By RICARDO EVANGELISTA
AMONG the many twists and turns of 2020, the behaviour of the financial markets stands out as particularly fascinating and bewildering. The discrepancy observed between the state of the underlying economy and the performance of stocks and other investment assets surprised even the more seasoned observer, with major stock indices, as well as gold and Bitcoin, all reaching record highs. As Wall Street kept opening bottles of Champagne, main street struggled through an unparalleled peace-time recession characterised by record unemployment numbers and dramatic GDP contractions.
So, let’s look ahead and try to map the underlying trends that will condition the performance of the financial markets in 2021. Will investors remain cocooned in what sometimes appears to be an alternative reality? Or, will there be a reverse of fortunes, with the financial markets’ “bubble” finally bursting?

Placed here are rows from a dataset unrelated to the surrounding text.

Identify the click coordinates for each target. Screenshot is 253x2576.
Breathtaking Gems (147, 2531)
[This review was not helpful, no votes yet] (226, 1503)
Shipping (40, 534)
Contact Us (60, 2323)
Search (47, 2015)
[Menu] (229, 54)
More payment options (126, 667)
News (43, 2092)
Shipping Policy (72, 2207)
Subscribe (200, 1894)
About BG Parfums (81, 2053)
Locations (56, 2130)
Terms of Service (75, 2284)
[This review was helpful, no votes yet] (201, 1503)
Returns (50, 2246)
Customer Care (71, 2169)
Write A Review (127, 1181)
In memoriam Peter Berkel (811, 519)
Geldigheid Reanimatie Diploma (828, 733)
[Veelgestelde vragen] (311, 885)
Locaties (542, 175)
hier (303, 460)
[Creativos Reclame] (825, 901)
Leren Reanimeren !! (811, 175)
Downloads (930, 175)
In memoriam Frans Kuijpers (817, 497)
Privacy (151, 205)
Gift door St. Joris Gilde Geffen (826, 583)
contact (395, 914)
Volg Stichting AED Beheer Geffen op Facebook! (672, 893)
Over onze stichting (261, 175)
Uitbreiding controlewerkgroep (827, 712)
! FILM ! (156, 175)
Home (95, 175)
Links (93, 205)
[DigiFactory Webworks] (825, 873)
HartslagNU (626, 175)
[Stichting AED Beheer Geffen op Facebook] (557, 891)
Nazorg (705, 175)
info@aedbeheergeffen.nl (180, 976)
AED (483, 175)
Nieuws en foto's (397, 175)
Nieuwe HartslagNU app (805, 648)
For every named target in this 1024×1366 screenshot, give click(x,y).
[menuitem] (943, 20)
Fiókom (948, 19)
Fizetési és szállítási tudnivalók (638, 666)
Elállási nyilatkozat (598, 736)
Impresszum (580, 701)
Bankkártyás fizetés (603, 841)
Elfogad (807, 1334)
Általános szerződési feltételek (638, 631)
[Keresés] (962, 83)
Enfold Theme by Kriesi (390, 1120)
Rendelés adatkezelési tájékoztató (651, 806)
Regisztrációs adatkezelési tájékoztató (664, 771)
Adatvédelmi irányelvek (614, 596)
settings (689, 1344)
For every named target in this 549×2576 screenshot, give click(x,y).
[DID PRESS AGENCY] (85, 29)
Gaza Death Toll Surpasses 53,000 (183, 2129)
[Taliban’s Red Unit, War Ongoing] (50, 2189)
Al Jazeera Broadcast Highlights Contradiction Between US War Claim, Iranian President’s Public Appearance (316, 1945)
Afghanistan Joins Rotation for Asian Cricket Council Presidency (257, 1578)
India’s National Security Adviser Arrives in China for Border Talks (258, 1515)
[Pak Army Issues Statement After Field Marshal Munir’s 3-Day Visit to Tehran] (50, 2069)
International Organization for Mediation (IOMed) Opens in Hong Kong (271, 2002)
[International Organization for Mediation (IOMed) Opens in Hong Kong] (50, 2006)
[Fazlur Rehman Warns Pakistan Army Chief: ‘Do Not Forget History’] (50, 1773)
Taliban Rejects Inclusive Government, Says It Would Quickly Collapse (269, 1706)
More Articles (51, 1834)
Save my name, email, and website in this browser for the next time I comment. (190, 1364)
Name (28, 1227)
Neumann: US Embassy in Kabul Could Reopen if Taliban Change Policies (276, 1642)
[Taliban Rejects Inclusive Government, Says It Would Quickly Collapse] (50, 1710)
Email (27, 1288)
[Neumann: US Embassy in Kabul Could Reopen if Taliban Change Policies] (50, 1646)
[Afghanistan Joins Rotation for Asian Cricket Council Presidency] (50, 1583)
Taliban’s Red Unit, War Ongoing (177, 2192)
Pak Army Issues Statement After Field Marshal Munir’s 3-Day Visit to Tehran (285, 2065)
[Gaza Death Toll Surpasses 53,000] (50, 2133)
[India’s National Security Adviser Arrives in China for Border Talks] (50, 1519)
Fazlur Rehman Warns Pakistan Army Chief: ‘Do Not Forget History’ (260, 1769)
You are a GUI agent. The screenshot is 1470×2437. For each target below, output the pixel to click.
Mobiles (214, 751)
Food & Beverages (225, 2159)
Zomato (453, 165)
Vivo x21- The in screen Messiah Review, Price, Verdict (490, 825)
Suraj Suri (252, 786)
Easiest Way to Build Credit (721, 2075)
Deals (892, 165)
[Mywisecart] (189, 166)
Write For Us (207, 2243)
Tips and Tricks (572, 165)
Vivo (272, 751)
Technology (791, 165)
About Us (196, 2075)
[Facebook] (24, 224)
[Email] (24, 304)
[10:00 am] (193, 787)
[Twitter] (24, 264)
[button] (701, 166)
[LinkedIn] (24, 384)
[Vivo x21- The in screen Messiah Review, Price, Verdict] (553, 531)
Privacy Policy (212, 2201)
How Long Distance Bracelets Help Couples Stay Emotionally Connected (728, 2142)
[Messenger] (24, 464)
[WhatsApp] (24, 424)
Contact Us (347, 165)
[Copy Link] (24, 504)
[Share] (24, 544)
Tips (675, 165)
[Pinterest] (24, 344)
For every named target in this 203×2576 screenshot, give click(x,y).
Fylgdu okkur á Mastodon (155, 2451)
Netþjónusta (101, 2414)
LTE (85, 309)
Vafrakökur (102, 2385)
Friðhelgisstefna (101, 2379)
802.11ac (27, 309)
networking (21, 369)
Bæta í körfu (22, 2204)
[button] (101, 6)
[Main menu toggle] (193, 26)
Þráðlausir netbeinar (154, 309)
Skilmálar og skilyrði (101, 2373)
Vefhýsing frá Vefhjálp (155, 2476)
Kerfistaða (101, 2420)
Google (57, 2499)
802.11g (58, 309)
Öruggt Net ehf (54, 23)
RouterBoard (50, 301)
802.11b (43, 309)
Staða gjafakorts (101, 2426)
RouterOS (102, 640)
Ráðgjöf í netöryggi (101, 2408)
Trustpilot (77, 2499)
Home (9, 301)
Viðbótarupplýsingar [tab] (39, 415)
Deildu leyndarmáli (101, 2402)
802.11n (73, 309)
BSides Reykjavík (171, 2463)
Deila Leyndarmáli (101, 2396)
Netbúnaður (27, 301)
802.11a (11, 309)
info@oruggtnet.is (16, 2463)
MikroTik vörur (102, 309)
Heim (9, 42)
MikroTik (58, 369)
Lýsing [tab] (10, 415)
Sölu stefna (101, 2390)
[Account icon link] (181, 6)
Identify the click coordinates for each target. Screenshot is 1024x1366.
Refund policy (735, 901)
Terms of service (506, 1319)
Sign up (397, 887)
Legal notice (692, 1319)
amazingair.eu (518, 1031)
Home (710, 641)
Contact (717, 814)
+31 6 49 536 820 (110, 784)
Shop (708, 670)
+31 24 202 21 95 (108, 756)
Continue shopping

Undoubtedly, there are a few dark clouds forming over the horizon. The new strains of the coronavirus raise questions about the timing of the recovery, and the return of inflation could also throw a spanner in the works of the expected economic rebound. Nevertheless, the prevailing feeling among investors remains one of optimism for 2021. With risk related assets likely to continue to enjoy the support offered by historically low interest rates and the mammoth asset purchase programmes of the world’s main central banks.
Despite the devastation that the coronavirus continues to inflict, with the second wave of the pandemic being even more lethal than the first, the base case scenario for the medium to long term remains optimistic. Most analysts don’t believe that the new virus strains will derail the hopes triggered by the vaccines and, towards the middle of the year, the economic recovery we all long for should start to materialise.
This recovery has the potential to increase in inflation. As entire populations emerge from lockdowns there may be a sudden increase in spending, but it isn’t likely to last, as consumer attitudes ought to soon refocus. With robust supply chains expected to perform well under the pressure of higher demand, it is unlikely that any initial rises in consumer prices will reach worrying levels.
As the recovery kicks in, supported by massive government fiscal stimulus, the continuation of accommodative monetary policies and ambitious asset purchase programmes, the financial markets are expected to continue to deliver more of what we had in 2020. Stocks are likely to do well, due to investors’ sustained risk appetite and, as traditional safe investments continue to generate negative real yields, other risk related instruments will also benefit. Emerging Markets’ assets, which are currently under-priced, may become star performers in 2021. In terms of currencies, the euro and the pound should remain supported, especially versus the dollar, as the greenback will endure lasting pressure due to the Fed’s dovish monetary policy, and low treasury yields.
Precious metals, particularly gold, will probably perform well due to increasing demand by those who wish to hedge inflationary dangers, or to balance portfolios with a heavy emphasis on riskier instruments. As for Bitcoin, the crypto currency remains too volatile to allow firm predictions; however, it is undeniable that its latest surge appears to result from greater traction with larger investors. Still, where the cryptocurrency will be in 12 months’ time is extremely difficult to estimate.